*DATA LISTING*:

● ● ● ● ● ● ●

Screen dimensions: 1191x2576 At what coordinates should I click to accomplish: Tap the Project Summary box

● ● ● ● ● ● ●

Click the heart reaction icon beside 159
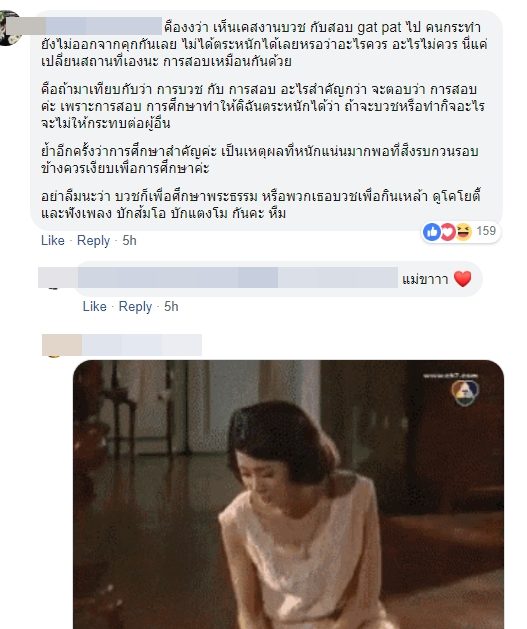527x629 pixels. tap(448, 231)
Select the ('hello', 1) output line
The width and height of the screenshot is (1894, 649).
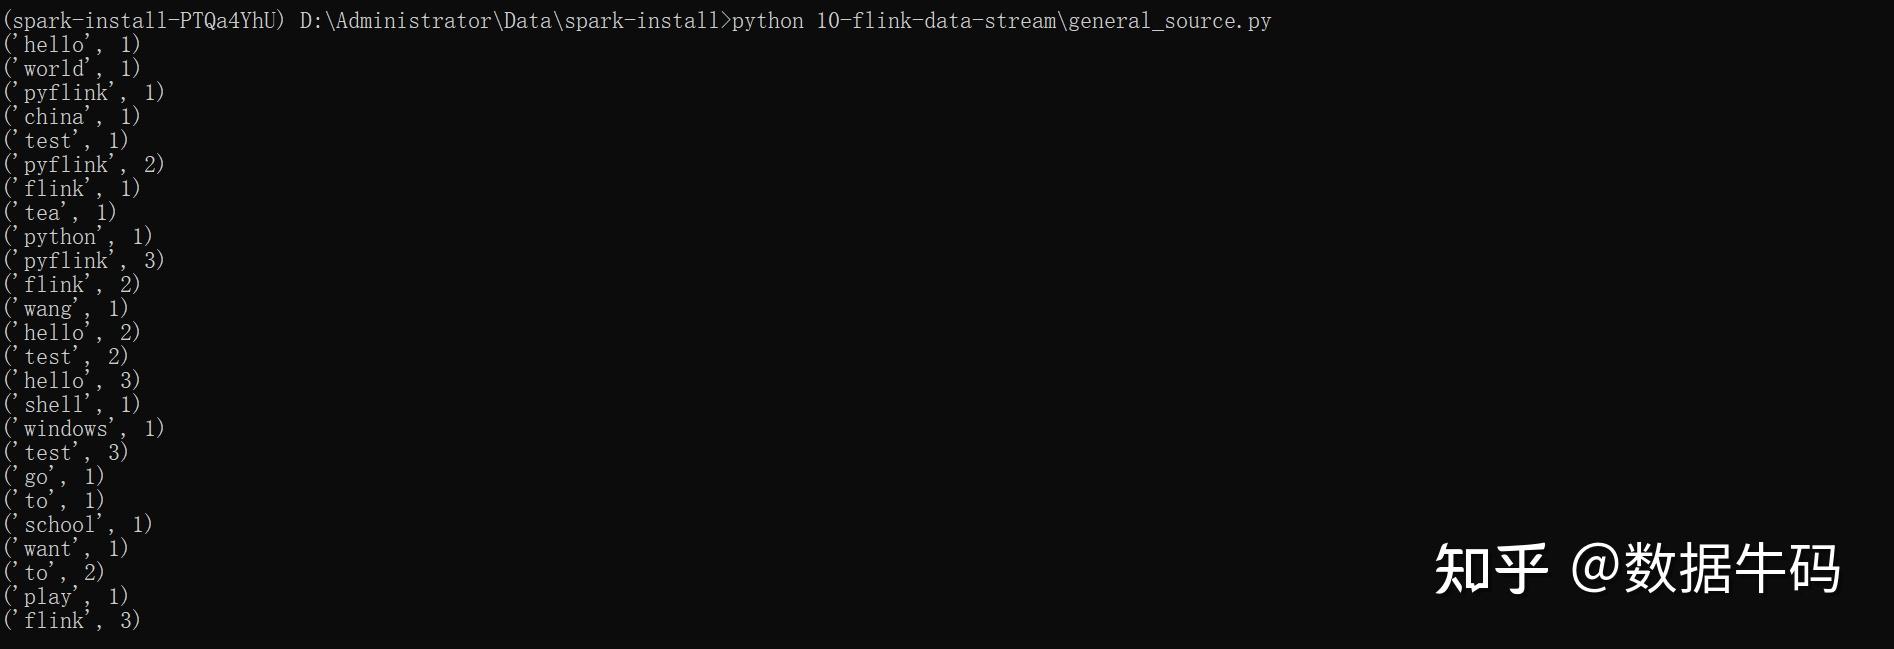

● ● ● ● ● ● ●

*WORK TASK*: Line for line, output the entries above from the line with "Click the heart reaction icon beside 159" to the line with "The width and", both included, and nothing more. Skip pictures.

*SOLUTION FOR THIS TASK*:
Click the heart reaction icon beside 159
527x629 pixels. tap(448, 231)
Select the ('hello', 1) output line
The width and height of the screenshot is (1894, 649).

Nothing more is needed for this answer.